RAW DATA:
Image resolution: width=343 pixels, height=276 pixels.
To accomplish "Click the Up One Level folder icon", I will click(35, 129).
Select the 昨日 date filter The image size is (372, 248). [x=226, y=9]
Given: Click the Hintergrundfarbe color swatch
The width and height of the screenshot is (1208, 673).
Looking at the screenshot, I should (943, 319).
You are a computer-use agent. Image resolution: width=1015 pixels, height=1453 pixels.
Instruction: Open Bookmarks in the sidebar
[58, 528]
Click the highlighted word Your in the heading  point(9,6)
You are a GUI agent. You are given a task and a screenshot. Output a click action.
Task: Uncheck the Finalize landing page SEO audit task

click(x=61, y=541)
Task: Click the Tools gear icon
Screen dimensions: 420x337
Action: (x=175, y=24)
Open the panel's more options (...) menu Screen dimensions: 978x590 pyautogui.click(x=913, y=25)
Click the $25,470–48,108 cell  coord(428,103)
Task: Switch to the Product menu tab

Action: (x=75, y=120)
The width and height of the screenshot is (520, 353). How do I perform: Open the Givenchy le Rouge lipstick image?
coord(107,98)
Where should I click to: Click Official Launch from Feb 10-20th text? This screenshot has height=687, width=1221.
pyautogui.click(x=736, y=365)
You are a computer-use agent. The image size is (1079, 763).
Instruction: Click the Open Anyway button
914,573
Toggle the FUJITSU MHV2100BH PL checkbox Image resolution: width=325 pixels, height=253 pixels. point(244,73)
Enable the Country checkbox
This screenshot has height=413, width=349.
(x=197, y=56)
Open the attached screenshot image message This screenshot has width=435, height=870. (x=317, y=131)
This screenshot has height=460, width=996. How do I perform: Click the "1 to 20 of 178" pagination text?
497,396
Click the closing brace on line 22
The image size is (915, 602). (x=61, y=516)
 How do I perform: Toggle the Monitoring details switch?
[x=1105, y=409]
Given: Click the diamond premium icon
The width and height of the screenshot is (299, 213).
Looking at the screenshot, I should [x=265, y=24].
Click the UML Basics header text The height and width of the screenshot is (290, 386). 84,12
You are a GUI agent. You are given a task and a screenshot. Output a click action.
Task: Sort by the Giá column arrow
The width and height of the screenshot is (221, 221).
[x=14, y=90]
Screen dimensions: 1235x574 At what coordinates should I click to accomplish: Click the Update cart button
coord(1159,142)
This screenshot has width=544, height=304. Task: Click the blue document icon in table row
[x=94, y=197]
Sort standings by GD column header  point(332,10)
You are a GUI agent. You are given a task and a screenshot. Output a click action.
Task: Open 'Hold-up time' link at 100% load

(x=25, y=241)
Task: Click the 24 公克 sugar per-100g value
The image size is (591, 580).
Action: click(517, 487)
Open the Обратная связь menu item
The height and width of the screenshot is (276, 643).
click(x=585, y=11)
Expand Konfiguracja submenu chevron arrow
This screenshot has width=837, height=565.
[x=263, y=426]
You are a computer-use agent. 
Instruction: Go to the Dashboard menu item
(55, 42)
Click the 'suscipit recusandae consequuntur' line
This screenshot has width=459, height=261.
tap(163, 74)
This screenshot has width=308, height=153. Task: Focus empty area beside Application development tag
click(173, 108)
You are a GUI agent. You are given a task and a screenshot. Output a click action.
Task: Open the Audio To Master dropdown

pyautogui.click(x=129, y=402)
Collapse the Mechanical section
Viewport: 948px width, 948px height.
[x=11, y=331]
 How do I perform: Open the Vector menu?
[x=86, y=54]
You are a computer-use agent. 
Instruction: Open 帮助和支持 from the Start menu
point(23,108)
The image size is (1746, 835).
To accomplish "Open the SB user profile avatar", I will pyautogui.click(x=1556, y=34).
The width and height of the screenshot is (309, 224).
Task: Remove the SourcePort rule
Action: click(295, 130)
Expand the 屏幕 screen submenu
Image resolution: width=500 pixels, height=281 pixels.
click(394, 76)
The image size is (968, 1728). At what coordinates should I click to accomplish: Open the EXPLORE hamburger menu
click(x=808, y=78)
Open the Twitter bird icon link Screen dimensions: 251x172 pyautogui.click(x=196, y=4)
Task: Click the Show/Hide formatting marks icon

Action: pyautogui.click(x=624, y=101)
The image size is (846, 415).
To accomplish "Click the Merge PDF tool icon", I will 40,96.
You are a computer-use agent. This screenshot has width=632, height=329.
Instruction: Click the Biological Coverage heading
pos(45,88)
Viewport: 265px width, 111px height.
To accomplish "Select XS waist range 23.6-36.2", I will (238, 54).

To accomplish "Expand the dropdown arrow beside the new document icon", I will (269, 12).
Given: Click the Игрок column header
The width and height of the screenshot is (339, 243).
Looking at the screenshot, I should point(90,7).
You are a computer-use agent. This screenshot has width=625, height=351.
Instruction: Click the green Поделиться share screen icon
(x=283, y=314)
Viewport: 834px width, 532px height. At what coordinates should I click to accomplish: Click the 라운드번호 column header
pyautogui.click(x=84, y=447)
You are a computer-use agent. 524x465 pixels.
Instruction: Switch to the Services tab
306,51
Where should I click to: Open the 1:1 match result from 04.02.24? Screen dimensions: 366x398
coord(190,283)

WHAT YOU ARE ASKED TO DO: Your answer is to contain exactly the lines from the one holding "Instruction: Click the Biological" to the end of the entries, with no other line.

ANSWER SECTION:
Instruction: Click the Biological Coverage heading
pos(45,88)
Viewport: 265px width, 111px height.
To accomplish "Select XS waist range 23.6-36.2", I will (238, 54).

To accomplish "Expand the dropdown arrow beside the new document icon", I will (269, 12).
Given: Click the Игрок column header
The width and height of the screenshot is (339, 243).
Looking at the screenshot, I should point(90,7).
You are a computer-use agent. This screenshot has width=625, height=351.
Instruction: Click the green Поделиться share screen icon
(x=283, y=314)
Viewport: 834px width, 532px height. At what coordinates should I click to accomplish: Click the 라운드번호 column header
pyautogui.click(x=84, y=447)
You are a computer-use agent. 524x465 pixels.
Instruction: Switch to the Services tab
306,51
Where should I click to: Open the 1:1 match result from 04.02.24? Screen dimensions: 366x398
coord(190,283)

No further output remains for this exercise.